I am not alone. According to the latest report by Ofcom, the communications industry regulator, which released figures this week, the average amount spent online has more than doubled from 9.9 hours a week 10 years ago to 20.5 hours. A separate report suggests that the average Briton checks their phone 50 times a day.
In America, researchers have released a questionnaire to establish quite how addicted you are to your phone, and to the first question - "How strongly do you agree with: 'I would feel uncomfortable without constant access to information through my smartphone'?" - I have to answer: "Very".
During major news cycles, not least the general election, I can easily justify my appalling habit. It is crucial that I immediately know every titbit of idiocy our politicians have inflicted upon us. I am a journalist, after all.
But for the majority of the time it is just not necessary to check if anyone has found Ed Miliband's stone of pledges, or to see if my beautiful picture of a fern has been liked on Instagram, or to view how many times my witty apercus have been retweeted.
I can't undertake the most basic task - from making the children's lunch to cleaning my teeth - without swiping the screen to see if anything has happened. Anything, other than the task or conversation at hand.

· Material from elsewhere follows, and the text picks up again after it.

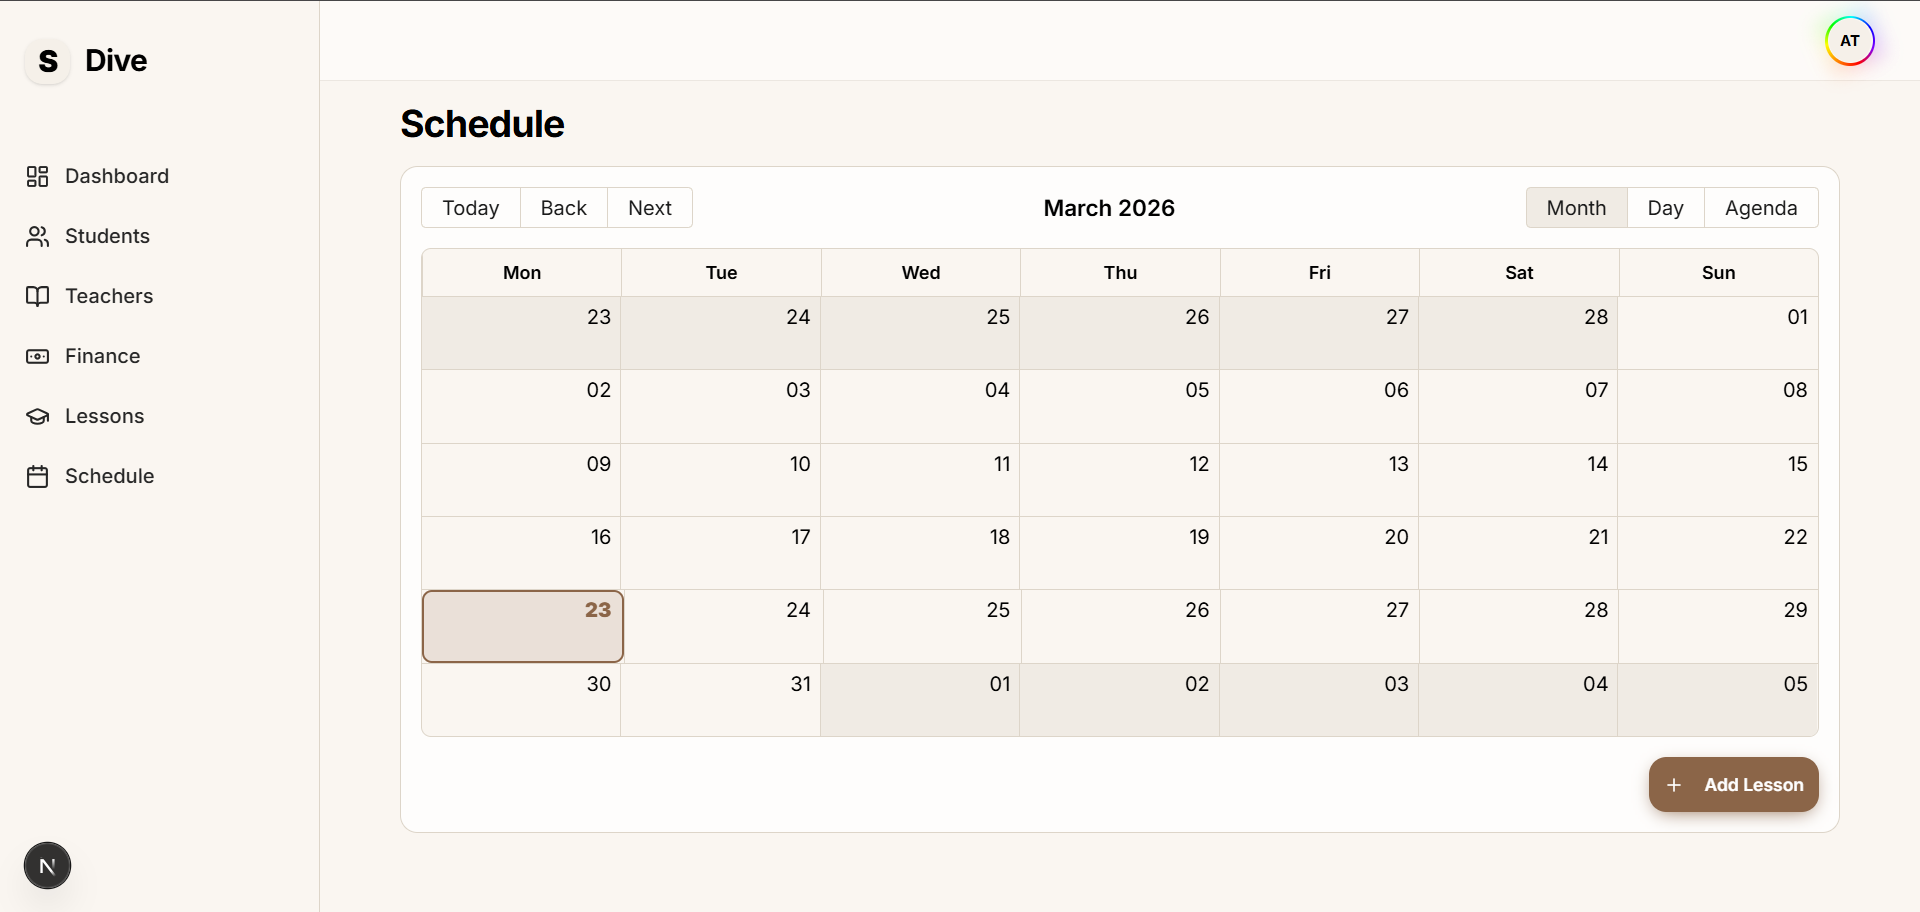The image size is (1920, 912).
Task: Click the Today button
Action: (x=470, y=208)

I am aware that this is a problem. My three-year-old has been known to say, "Get off your phone, Daddy", as I nominally oversee bathtime. In a choice between him drowning and my phone getting waterlogged, it's a close-run thing.
Dr Richard Graham is a consultant adolescent psychiatrist at Nightingale Hospital, London, and an expert in technology addiction. He says the problem has become much worse in recent years because of the increasing number of devices that can be used to connect to the internet, from tablets to wearable gadgets such as a FitBit wristband, which measures your heart-rate. Only a couple of years ago, you would have been stranded if you had left your phone at home. Less so now. Although, despite the explosion in social media and internet use, Ofcom does actually record a small drop in the take-up of smartphones during 2014.

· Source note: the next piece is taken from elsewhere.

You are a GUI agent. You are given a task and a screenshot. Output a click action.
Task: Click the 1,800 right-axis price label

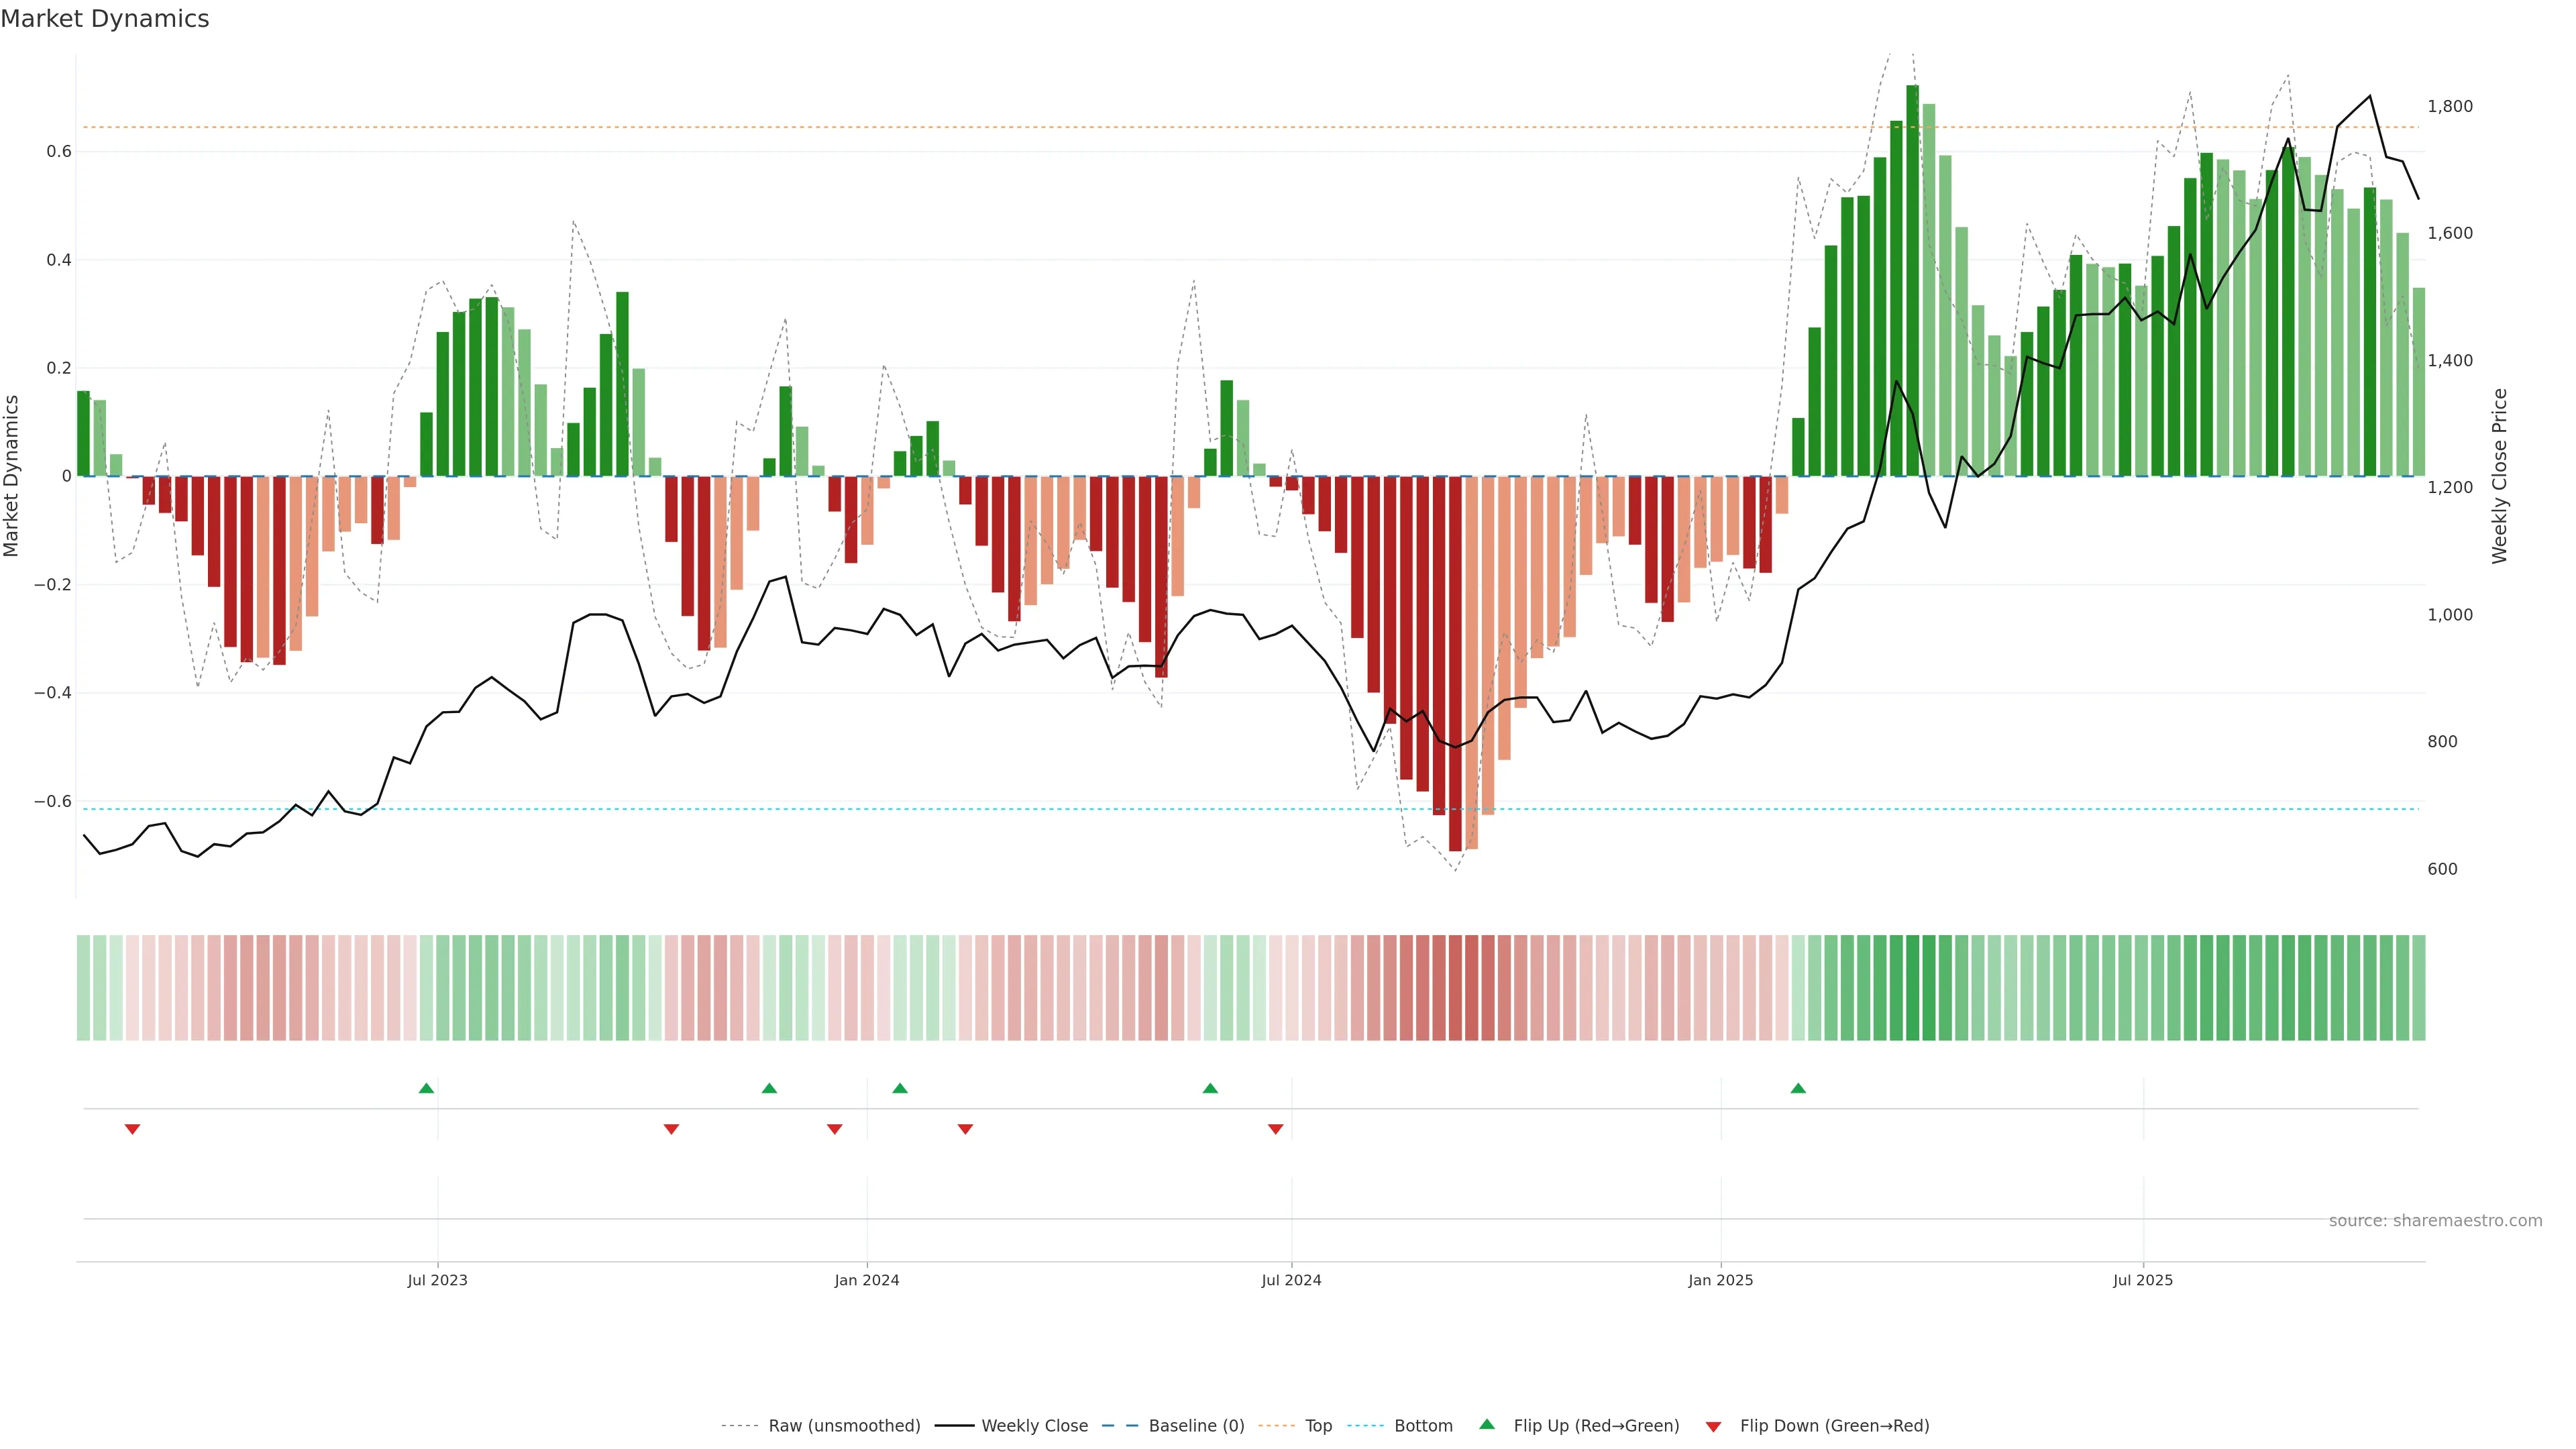tap(2449, 106)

Dr Graham recommends that addicts like me should consider going cold turkey for a few days. "Challenge yourself to think about a period of at least a weekend, ideally a long weekend, when you are not going to use the device. And get others to join in with you. It is really important to get in control of the tool, rather than the other way around."
In theory, I am all for digital detox holidays, and many travel companies have started specialising in hiring out villas where there is no Wi-Fi and the phone signal is blocked. In practice, I worry that I will behave like an increasingly frantic Al Pacino in The Insider, wading further out to sea in order to get a phone signal.
Also, from a practical point of view, using your phone on holiday is a great deal cheaper, now data roaming charges have plummeted in Europe, and it is less bulky than a map or guide book.
One of Dr Graham's other pieces of advice, however, is something I am trying to do. "I'm very keen on people having no screenlight an hour before sleep, because some of our decision-making and concentration problems may be as much about screenlight as sleep deficit," says Dr Graham. This is especially important for children, with developing brains.
Phone addiction can become just as damaging as an addiction to alcohol or gambling, he warns. "Think of the cost of what you are doing, in terms of your relationships and whether others are upset that you are spending too much time on the device."
No more phone at bathtime, I promise. Unless it is a general election. Or a world cup. Or they find the Milistone.